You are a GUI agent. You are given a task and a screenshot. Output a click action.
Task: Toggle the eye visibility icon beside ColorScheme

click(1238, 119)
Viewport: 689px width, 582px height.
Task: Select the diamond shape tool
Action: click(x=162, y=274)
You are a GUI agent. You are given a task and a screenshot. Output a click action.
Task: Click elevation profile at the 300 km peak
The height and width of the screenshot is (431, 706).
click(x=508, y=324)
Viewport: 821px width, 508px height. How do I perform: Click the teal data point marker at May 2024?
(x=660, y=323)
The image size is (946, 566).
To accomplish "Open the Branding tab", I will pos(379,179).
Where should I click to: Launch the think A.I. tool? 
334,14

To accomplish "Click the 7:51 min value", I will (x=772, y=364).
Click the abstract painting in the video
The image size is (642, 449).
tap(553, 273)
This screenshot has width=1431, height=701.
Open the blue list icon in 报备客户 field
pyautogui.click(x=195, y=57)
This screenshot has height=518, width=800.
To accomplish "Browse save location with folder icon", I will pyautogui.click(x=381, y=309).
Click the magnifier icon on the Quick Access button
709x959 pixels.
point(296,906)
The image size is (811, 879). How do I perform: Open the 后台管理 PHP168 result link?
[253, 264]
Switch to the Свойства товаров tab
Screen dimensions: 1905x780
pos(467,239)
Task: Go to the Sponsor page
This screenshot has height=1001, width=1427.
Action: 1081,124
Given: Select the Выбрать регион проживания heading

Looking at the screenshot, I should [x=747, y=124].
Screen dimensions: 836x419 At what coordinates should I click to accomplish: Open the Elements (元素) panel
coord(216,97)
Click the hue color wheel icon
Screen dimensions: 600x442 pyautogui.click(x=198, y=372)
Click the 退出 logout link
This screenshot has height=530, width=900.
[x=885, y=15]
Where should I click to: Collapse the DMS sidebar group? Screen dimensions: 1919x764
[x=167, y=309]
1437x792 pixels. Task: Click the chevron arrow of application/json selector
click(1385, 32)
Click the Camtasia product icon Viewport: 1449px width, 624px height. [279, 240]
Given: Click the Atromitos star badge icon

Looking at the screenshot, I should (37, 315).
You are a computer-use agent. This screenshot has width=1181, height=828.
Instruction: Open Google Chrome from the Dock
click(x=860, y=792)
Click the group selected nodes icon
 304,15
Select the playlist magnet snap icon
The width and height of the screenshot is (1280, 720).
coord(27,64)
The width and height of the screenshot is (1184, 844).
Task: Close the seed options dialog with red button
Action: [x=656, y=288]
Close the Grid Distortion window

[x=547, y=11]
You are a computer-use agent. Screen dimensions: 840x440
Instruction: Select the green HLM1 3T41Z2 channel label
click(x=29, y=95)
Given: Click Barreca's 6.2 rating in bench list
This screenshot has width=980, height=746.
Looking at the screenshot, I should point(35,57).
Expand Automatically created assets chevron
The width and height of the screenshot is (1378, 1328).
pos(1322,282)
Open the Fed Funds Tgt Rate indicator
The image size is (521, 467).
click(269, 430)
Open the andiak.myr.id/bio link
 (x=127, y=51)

• _WHAT YOU ARE ASKED TO DO_: Would you set down all of the entries again, word for word?

• _ANSWER SPACE_:
You are a GUI agent. You are given a task and a screenshot. Output a click action.
Task: Toggle the eye visibility icon beside ColorScheme

click(1238, 119)
Viewport: 689px width, 582px height.
Task: Select the diamond shape tool
Action: click(x=162, y=274)
You are a GUI agent. You are given a task and a screenshot. Output a click action.
Task: Click elevation profile at the 300 km peak
The height and width of the screenshot is (431, 706).
click(x=508, y=324)
Viewport: 821px width, 508px height. How do I perform: Click the teal data point marker at May 2024?
(x=660, y=323)
The image size is (946, 566).
To accomplish "Open the Branding tab", I will pos(379,179).
Where should I click to: Launch the think A.I. tool? 
334,14

To accomplish "Click the 7:51 min value", I will (x=772, y=364).
Click the abstract painting in the video
The image size is (642, 449).
tap(553, 273)
This screenshot has width=1431, height=701.
Open the blue list icon in 报备客户 field
pyautogui.click(x=195, y=57)
This screenshot has height=518, width=800.
To accomplish "Browse save location with folder icon", I will pyautogui.click(x=381, y=309).
Click the magnifier icon on the Quick Access button
709x959 pixels.
point(296,906)
The image size is (811, 879). How do I perform: Open the 后台管理 PHP168 result link?
[253, 264]
Switch to the Свойства товаров tab
Screen dimensions: 1905x780
pos(467,239)
Task: Go to the Sponsor page
This screenshot has height=1001, width=1427.
Action: 1081,124
Given: Select the Выбрать регион проживания heading

Looking at the screenshot, I should [x=747, y=124].
Screen dimensions: 836x419 At what coordinates should I click to accomplish: Open the Elements (元素) panel
coord(216,97)
Click the hue color wheel icon
Screen dimensions: 600x442 pyautogui.click(x=198, y=372)
Click the 退出 logout link
This screenshot has height=530, width=900.
[x=885, y=15]
Where should I click to: Collapse the DMS sidebar group? Screen dimensions: 1919x764
[x=167, y=309]
1437x792 pixels. Task: Click the chevron arrow of application/json selector
click(1385, 32)
Click the Camtasia product icon Viewport: 1449px width, 624px height. [279, 240]
Given: Click the Atromitos star badge icon

Looking at the screenshot, I should (37, 315).
You are a computer-use agent. This screenshot has width=1181, height=828.
Instruction: Open Google Chrome from the Dock
click(x=860, y=792)
Click the group selected nodes icon
 304,15
Select the playlist magnet snap icon
The width and height of the screenshot is (1280, 720).
coord(27,64)
The width and height of the screenshot is (1184, 844).
Task: Close the seed options dialog with red button
Action: [x=656, y=288]
Close the Grid Distortion window

[x=547, y=11]
You are a computer-use agent. Screen dimensions: 840x440
Instruction: Select the green HLM1 3T41Z2 channel label
click(x=29, y=95)
Given: Click Barreca's 6.2 rating in bench list
This screenshot has width=980, height=746.
Looking at the screenshot, I should point(35,57).
Expand Automatically created assets chevron
The width and height of the screenshot is (1378, 1328).
pos(1322,282)
Open the Fed Funds Tgt Rate indicator
The image size is (521, 467).
click(269, 430)
Open the andiak.myr.id/bio link
 (x=127, y=51)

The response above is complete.